The Elms, Wickshire, Cumbria
27 June 1015
My dearest cousin Armand,
When I last wrote we were on the way to resolving the wicked situation caused by the Grimsbys and their wizardly supporter. It pleases me to be able to tell you that the situation has indeed been reversed and that the Grimsbys have received a public set down they shall not soon forget. Indeed, it is everywhere expected that they shall have to leave Wickshire in shame.
Our first task was a non-magical one, though it did take some swift talking on the part of Mr. Archer, Dr. Tillotson, and myself: we had to enlist the support of Squire Willoughby. He, like my father, was convinced that my poor brother Edward was an inconstant, fickle, cad, a bounder who could in no wise be trusted with any matter of importance—the sort of sentiment, you know, which is driven in large measure by a dire sense of betrayal. Once he was satisfied with Dr. Tillotson’s credentials, and his detailed (if less mathematical) explanation of what had gone on, however, Squire Willoughby was firmly on our side.
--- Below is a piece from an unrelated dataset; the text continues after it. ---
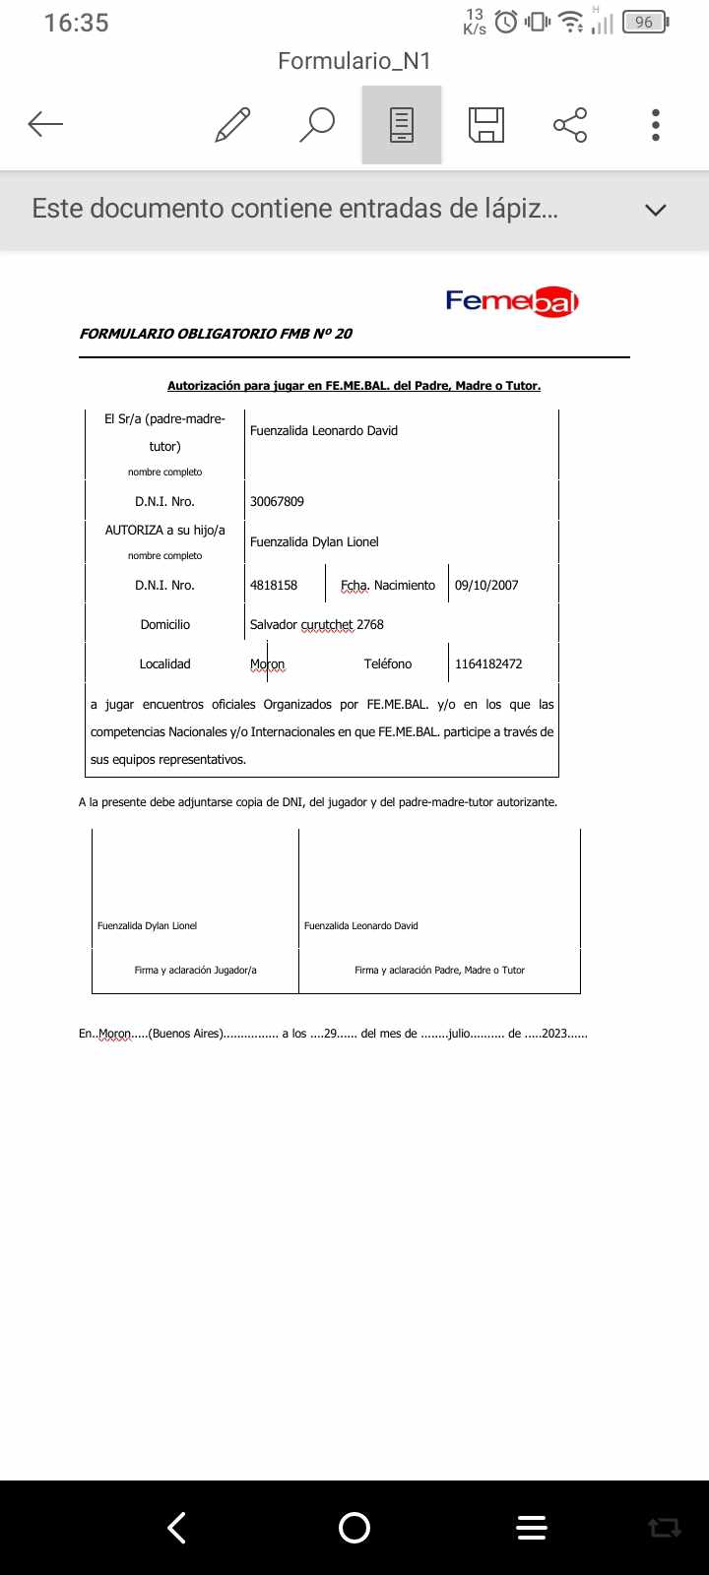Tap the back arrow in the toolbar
point(45,124)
“It’s a damn shame!” he said. But he turned a stern eye on Mr. Archer. “But I am surprised at you, Archer. I should think that detaching Mr. Montjoy from my daughter would be your very wish!”
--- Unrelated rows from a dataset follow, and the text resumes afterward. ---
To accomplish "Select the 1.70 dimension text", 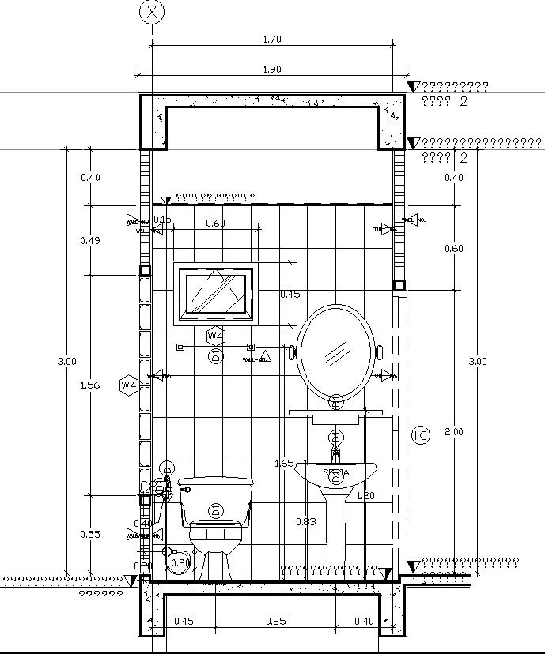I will [271, 39].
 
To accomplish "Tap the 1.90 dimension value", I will [271, 70].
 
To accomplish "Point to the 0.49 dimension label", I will [90, 241].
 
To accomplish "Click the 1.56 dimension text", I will [90, 385].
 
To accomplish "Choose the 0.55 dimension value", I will [90, 535].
Archer looked rather embarrassed. “Your daughter is a fine woman, Squire Willoughby—you know her accomplishments better than I. But I am not the man for her. And even were I the sort of fellow to take advantage of such a contretemps as this—which I am not, sir!—I should still wish to free my friend Pertwee. No one should have to labor under such a wizardly tie as that.”
“Well said, young Archer,” said the Squire. “I shall help in any way that I can.”
I can admit to you, Armand, that I was of two minds about this speech. On the one hand, I had no desire for Lieutenant Pertwee’s unwonted and unwanted devotion to me to continue; but on the other is having your heart bound to one such as I really such a horrible thing?
I fear I am not always so good as I ought to be, dear cousin.
With the Squire on our side we were able to explain the situation to my dear Jane, who I may say looked most dangerous after she had taken it in. “Why, those harpies! I shall never take tea with them again, never,” she said, fiercely. “I shall cut them dead in the street and explain why to anyone who asks me the reason. May their hair fall out and their complexions be ever blotchy!”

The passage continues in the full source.